Carbon nanofoam can replace the nanofoams of other metals because of its low density, high conductivity, light weight and also its ferro magnetic property.

As coatings or absorbents in specialty optics

As flexible electrodes for deionization and fuel cells

Carbon nanofoam paper

Making of High-Sensitivity Ultrasonic Transducer in Air

High-performance metal-air batteries

Spintronics, meaning spin transport electronics is also known as magnetoelectronics. It is an emerging technology which, in addition to its fundamental electronic charge, exploits both the intrinsic spin of the electron and its associated magnetic moment, in solid-state devices. Spintronic devices find their application in perhaps the most important computer subsystems: random access memories and high density non-volatile storage media. Hence in order to develop large memories on a small chip, making the chip as light weighted as possible is also very important. This is where the use of carbon nanofoam gives the desired result.

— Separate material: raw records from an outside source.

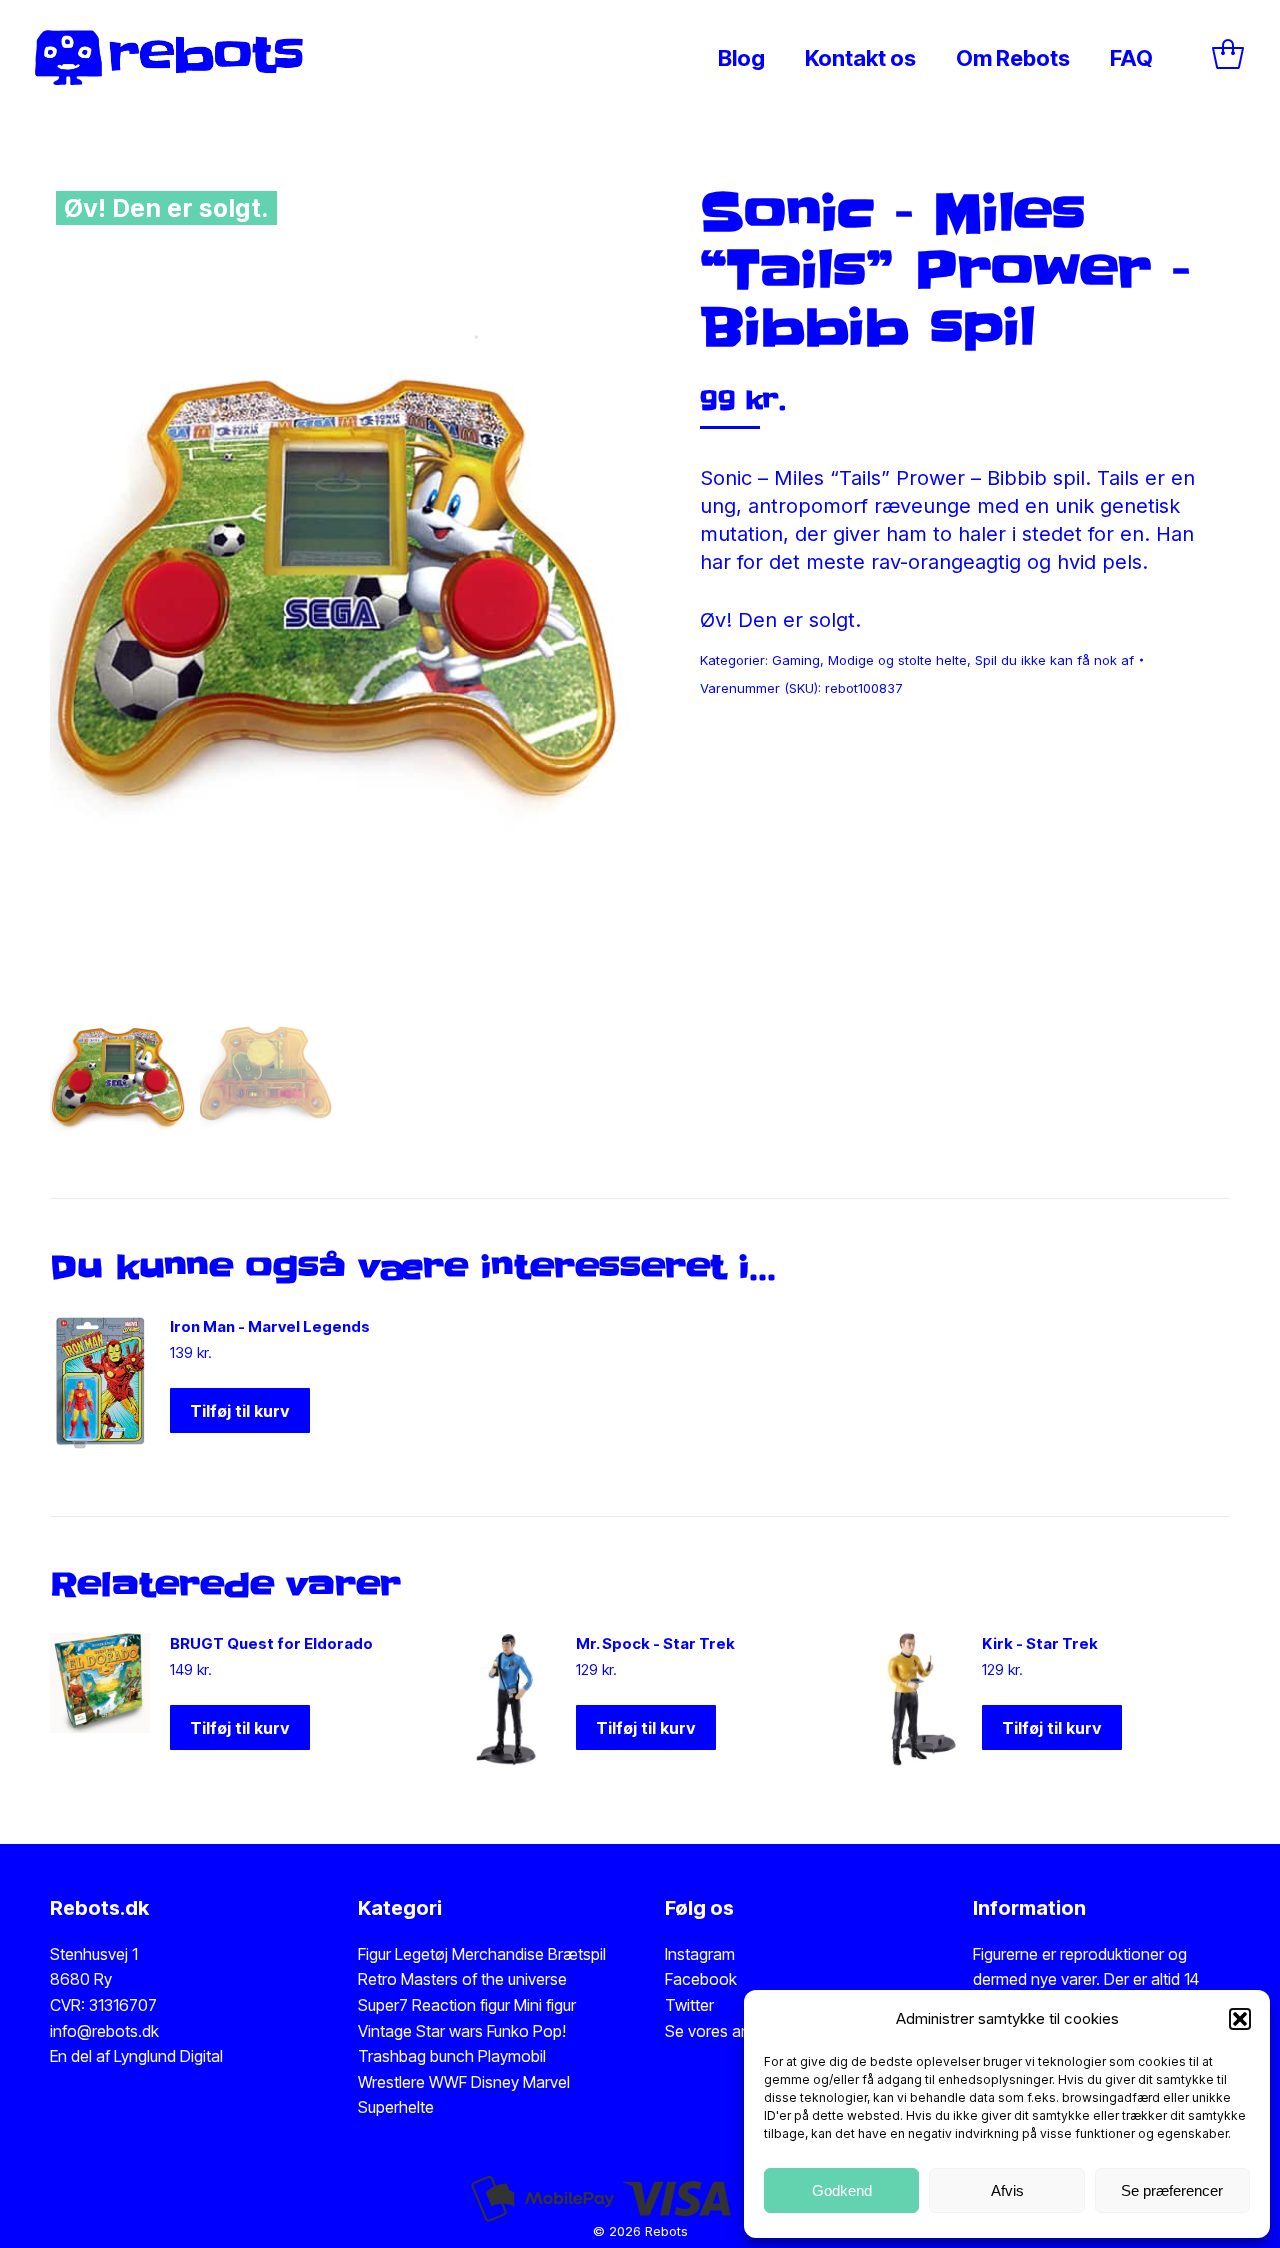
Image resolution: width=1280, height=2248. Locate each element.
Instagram (700, 1954)
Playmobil (512, 2056)
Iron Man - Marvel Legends (270, 1326)
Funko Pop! (526, 2031)
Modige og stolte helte (897, 660)
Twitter (689, 2005)
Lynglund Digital (168, 2056)
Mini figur (545, 2005)
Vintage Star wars (422, 2031)
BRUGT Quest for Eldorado (271, 1643)
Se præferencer (1172, 2190)
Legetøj (421, 1954)
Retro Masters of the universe (462, 1979)
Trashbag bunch (418, 2056)
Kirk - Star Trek (1040, 1643)
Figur (374, 1954)
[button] (1240, 2019)
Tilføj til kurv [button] (240, 1411)
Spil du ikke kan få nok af (1054, 660)
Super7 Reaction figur (434, 2005)
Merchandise (498, 1954)
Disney (495, 2082)
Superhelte (396, 2107)
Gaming (796, 660)
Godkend (842, 2190)
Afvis (1007, 2190)
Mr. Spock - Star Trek (655, 1643)
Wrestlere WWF (412, 2082)
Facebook (701, 1979)
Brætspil (577, 1954)
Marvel (544, 2082)
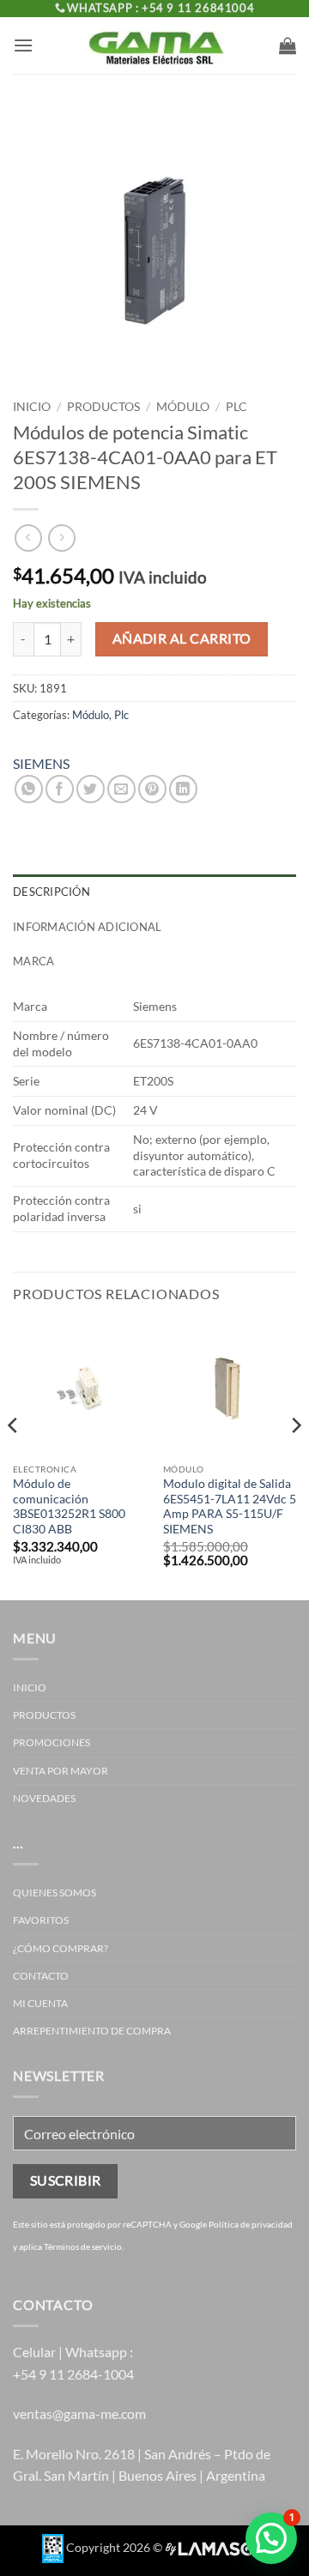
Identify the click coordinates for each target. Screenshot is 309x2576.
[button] (23, 45)
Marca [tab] (33, 961)
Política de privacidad (251, 2224)
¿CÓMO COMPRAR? (60, 1948)
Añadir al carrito (181, 638)
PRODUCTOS (103, 407)
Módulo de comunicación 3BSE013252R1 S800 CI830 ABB (69, 1506)
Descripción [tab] (51, 891)
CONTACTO (41, 1975)
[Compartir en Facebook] (59, 789)
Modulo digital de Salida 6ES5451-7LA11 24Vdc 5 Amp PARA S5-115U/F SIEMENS (229, 1506)
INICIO (29, 1687)
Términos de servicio (83, 2246)
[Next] (295, 1459)
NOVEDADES (44, 1798)
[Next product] (28, 537)
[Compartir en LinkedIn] (183, 789)
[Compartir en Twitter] (90, 789)
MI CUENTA (40, 2003)
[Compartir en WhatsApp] (29, 789)
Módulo (182, 407)
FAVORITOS (41, 1920)
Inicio (32, 407)
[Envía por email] (121, 789)
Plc (236, 407)
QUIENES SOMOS (54, 1892)
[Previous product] (61, 537)
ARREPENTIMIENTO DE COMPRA (92, 2030)
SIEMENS (41, 763)
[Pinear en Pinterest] (152, 789)
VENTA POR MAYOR (60, 1770)
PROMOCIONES (51, 1742)
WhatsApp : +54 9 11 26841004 (160, 8)
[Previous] (13, 1459)
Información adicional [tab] (87, 927)
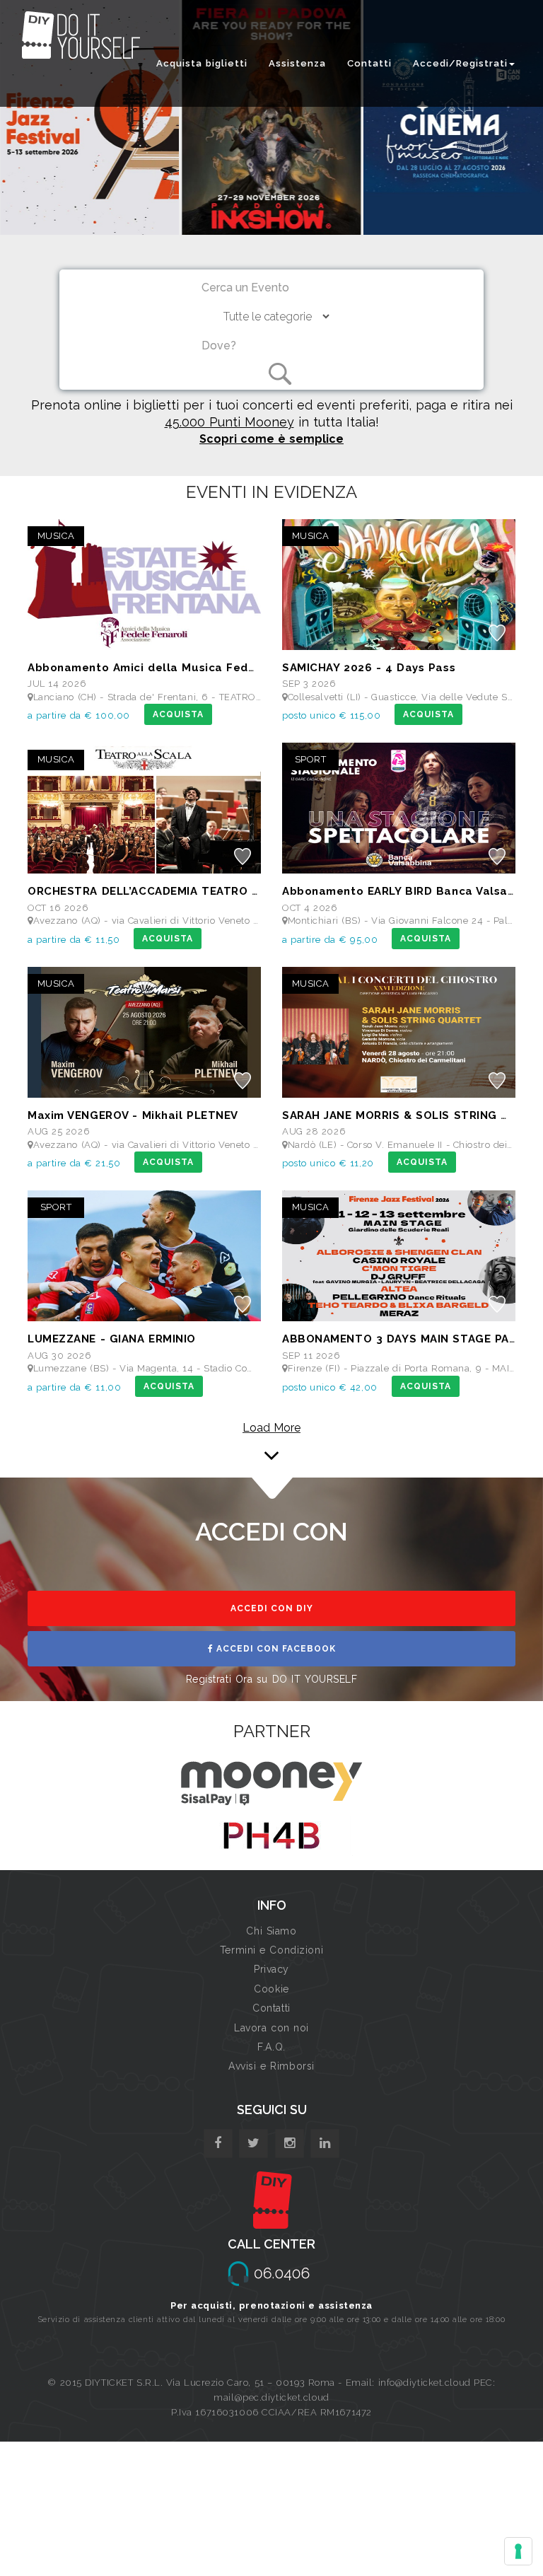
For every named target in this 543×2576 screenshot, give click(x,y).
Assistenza (297, 63)
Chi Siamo (271, 1931)
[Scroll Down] (271, 1437)
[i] (325, 2143)
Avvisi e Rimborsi (271, 2066)
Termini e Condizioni (271, 1950)
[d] (289, 2143)
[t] (253, 2143)
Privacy (271, 1969)
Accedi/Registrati (460, 63)
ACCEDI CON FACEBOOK (275, 1649)
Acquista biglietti (201, 63)
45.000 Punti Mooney (229, 421)
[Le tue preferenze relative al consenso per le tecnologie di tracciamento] (518, 2551)
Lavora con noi (271, 2027)
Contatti (369, 63)
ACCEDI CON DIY (271, 1608)
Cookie (271, 1989)
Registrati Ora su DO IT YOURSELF (272, 1679)
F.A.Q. (271, 2047)
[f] (218, 2143)
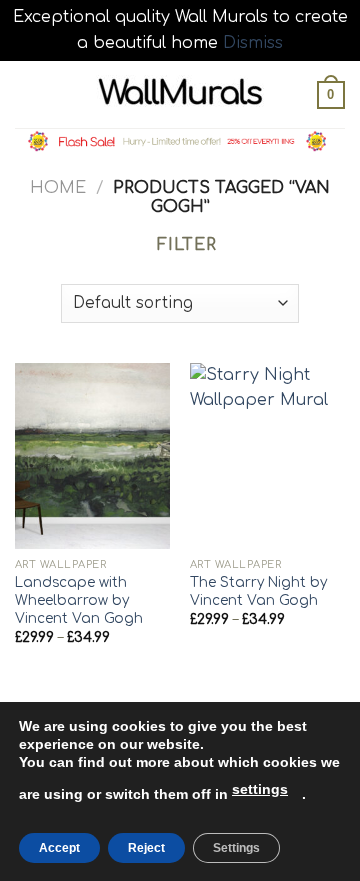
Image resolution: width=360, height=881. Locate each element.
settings (260, 789)
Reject (146, 848)
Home (58, 188)
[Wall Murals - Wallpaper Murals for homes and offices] (180, 94)
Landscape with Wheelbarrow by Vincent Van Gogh (79, 600)
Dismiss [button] (253, 43)
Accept (59, 848)
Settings (236, 848)
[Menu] (27, 94)
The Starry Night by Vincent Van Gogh (258, 591)
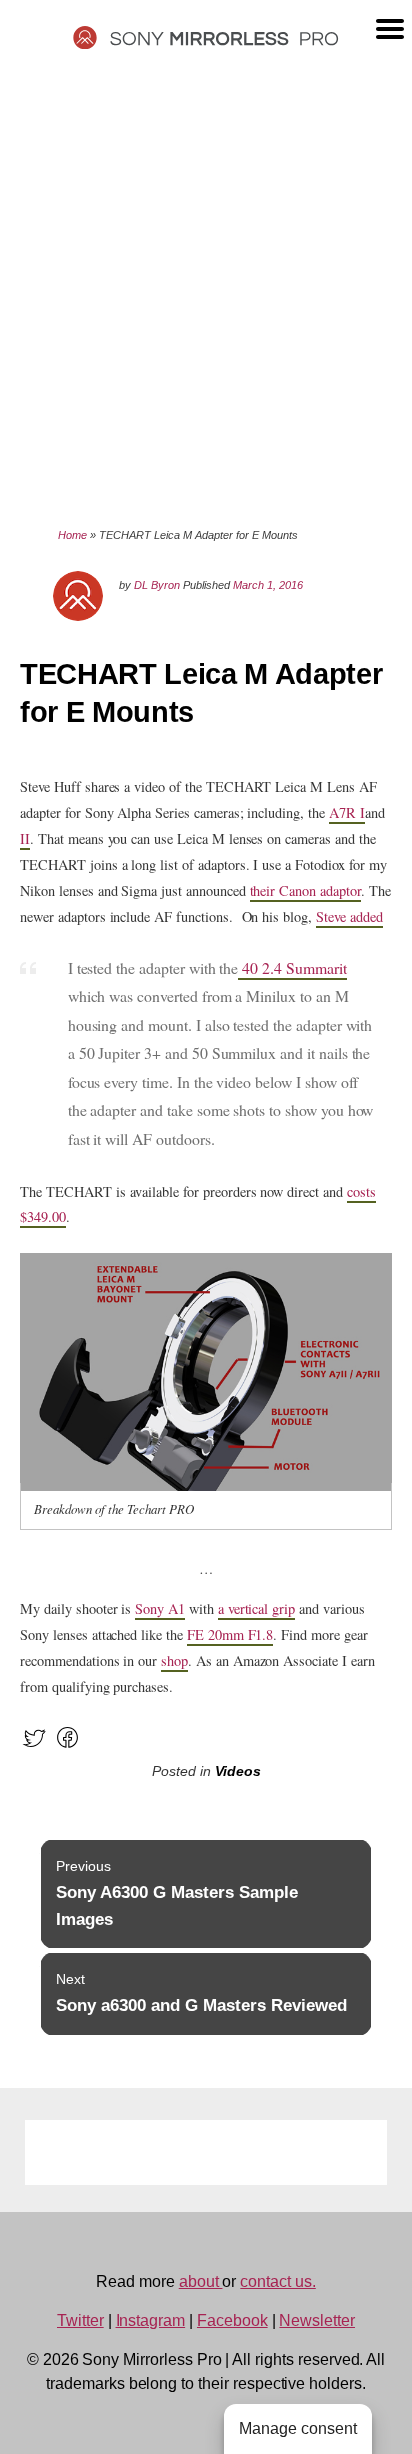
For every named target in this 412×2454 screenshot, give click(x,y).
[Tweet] (34, 1746)
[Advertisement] (206, 287)
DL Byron (157, 585)
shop (174, 1660)
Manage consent (298, 2428)
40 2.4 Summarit (292, 967)
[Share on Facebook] (67, 1746)
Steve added (349, 916)
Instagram (151, 2320)
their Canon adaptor (305, 890)
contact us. (277, 2281)
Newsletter (317, 2320)
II (25, 838)
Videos (238, 1771)
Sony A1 (160, 1608)
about (201, 2281)
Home (72, 535)
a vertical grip (256, 1608)
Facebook (232, 2320)
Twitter (80, 2320)
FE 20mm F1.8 (230, 1634)
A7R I (347, 812)
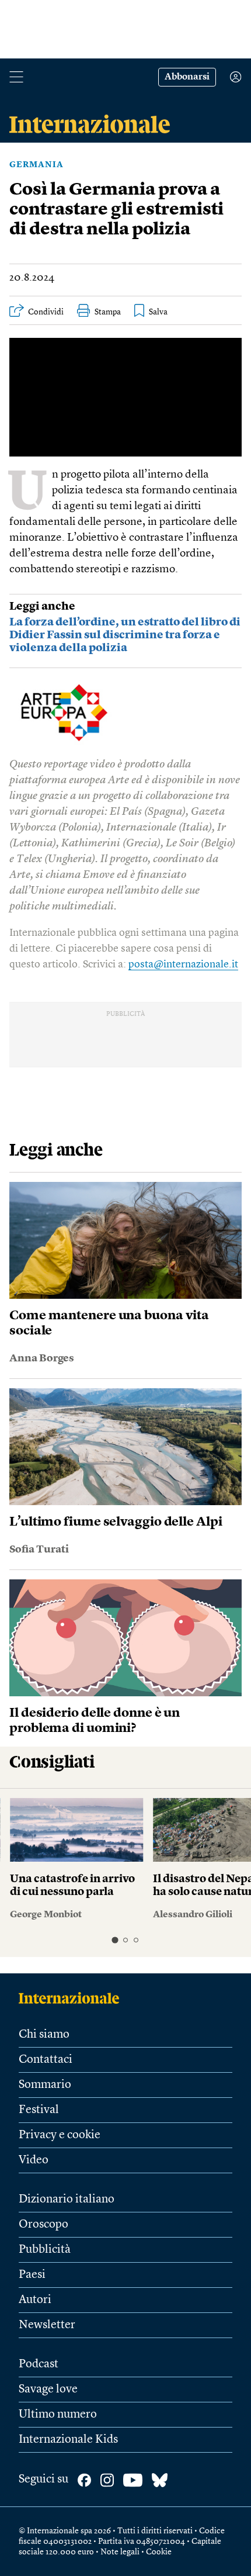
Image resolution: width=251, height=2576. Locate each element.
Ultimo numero (58, 2415)
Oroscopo (43, 2225)
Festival (39, 2110)
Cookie (159, 2552)
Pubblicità (45, 2250)
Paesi (32, 2275)
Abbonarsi (187, 77)
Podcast (38, 2364)
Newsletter (47, 2325)
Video (33, 2160)
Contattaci (45, 2060)
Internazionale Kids (68, 2440)
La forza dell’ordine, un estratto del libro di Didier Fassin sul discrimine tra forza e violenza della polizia (124, 635)
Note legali (120, 2552)
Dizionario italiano (66, 2199)
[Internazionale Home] (73, 1998)
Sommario (45, 2085)
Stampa (108, 312)
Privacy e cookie (59, 2135)
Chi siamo (44, 2035)
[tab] (114, 1940)
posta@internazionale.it (183, 964)
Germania (36, 165)
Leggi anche (42, 607)
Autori (35, 2300)
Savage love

Carbon nanofoam paper is another interesting application of carbon nanofoams. Due to its composition, carbon nanofoam paper has proven very difficult to cut using traditional methods such as metal blades. It was found that using 100 W of power at a speed of 250 inches per minute (IPM) the 0.0075-inch thick carbon nanofoam paper was cleanly cut. [11]

For a high-sensitivity ultrasonic transducer in air, nanofoam can be considered to be applied to its acoustic matching layer. Since nanofoam has extremely low acoustic impedance, it is effective for the acoustic matching layer of an ultrasonic transducer in air. The sensitivity of the developed ultrasonic transducer can be made up to about twenty times higher than that of a conventional ultrasonic transducer in air. [12]

The desirable structural characteristics of carbon nanofoams can be exploited to design and produce electrocatalytic structures for O2 reduction that will enable high-performance metal-air batteries. While the native carbon nanofoam structure exhibits modest activity for O2 reduction, further functionalization of the nanofoam is necessary to achieve technologically relevant performance. [13]


In conclusion, this term paper throws light on a recently discovered allotrope of carbon called as Carbon Nanofoam, whose molecular structure and properties are different from the other allotropes of carbon such as graphite, diamond, C60, amorphous carbon, carbon nanotubes and fullerene. Carbon nanofoam is found to be one among the lightest known solid substances, which gives it an advantage over other substances in a number of varied applications.

The most intriguing feature of carbon nanofoam is its magnetic property. This novel magnetic behavior found in carbon nanofoam has made many renowned scientists and researchers rethink about what makes a material magnetic, since ferro-magnetism is not one of the attributed properties of carbon in any of its forms. Furthermore, this ferro-magnetic characteristic of carbon nanofoam, along with its other characteristics such as extremely low acoustic impedance, low density, continuous porosity, high surface area, fine cell/pore sizes, electrical conductivity and high capacitance is believed to have wide applications in the developing current technology whose motto is "The smaller the better"!